La citation ci-dessous révèle l’origine du mal : La chute de l’URSS et les dérives multiples qui en suivirent, y compris les fausses accusations et les soi-disant livres noirs indignes du papier sur lesquels ils furent écrits. (Je renvoie ici à mes clarifications ainsi qu’à celles de l’universitaire américain Grover Furr. On sait désormais le rôle manipulateur sadique du marquis de Sade dans la Section des Piques ; j’ai donc souligné le rôle de Yeshov, le Sade juif de l’Urss responsable comme le premier de la Terreur systémique visant à détruire les rangs des dirigeants révolutionnaires pour discréditer et anéantir la Révolution. Ces crimes furent ensuite imputés à Staline comme ils le furent avant à Robespierre …) Mais la dérive principale commence bien avant, à savoir très précisément avec la fin de la Seconde Guerre Mondiale et l’émergence du nouveau sionisme – malgré Staline assassiné par les médecins juifs bien qu’il ait sauvé Israël de la destruction en 1948 en faisant passer les armes nécessaires par l’Allemagne de l’Est après avoir défait seul le régime nazifasciste et ouvert les camps, en particulier celui d’Auschwitz.
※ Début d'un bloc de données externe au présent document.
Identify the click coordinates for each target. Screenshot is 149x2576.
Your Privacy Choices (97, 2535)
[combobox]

Ici, tout comme pour la contrerévolution hongroise de 1956, on assiste au « retour » de pseudo-intellectuels vers l’inégalité par l’élection exclusiviste théocratique-raciste ou autre. Cette contrerévolution venait dans la foulée du changement d’allégeance du communisme ou du moins de l’égalitarisme républicain vers Israël et le Temple exclusiviste. Le général Isaac Rabin, froidement assassiné par ces gens-là, avait refusé de pénétrer dans Jérusalem Est en 1967 justement pour ne pas ouvrir la voie à ces rabbins dont Spinoza, en toute connaissance de cause, dénonçait déjà  le « délire ». Le rabbin Scholem en avait également une sainte horreur et refusait même de reconnaitre l’étoile de David comme symbole car trop accaparée par eux. Il montra aussi dans son analyse de Frank, les débuts, ensuite manipulés à outrance par certains services de sécurité occidentaux, de ce qui deviendra le Protocole des Sages de Sion. Voyez aujourd’hui la guerre préventive, illégale et criminelle par définition, ainsi que l’objectif régressif et anti-civilisationnel avoué – Huntington etc. – de « contrôler les flux de communication » pour revenir à « la déférence envers l’Autorité » – auto-conférée – afin de supprimer les « rising expectations » des prolétariats et des peuples ! Ceci alors que la productivité n’a jamais été aussi forte dans l’Histoire de l’Humanité. La seule autorité qui mérite le respect est bien entendu la méthodologie scientifique.

Plus que jamais, le choix aujourd’hui est bien entre socialisme ou barbarie, c’est-à-dire entre le partage du travail socialement disponible entre tous les citoyens aptes au travail, ou bien le partage de la misère entre travailleurs au profit de quelques-uns. Les richesses accumulées aujourd’hui par le 1 %, voire le 0,01%, de nantis au sommet de la pyramide sociale montre bien les vrais enjeux de la lutte de classe contemporaine et de la Bataille des Idées qui la sous-tend.

Cette régression ne peut que mal finir surtout si les universitaires aveuglés ne font plus leur devoir. Il paraît qu’ignorer les enseignements de l’Histoire cause la répétition des mêmes erreurs. La narration n’est pas l’Histoire, pas plus que la perception n’est la réalité.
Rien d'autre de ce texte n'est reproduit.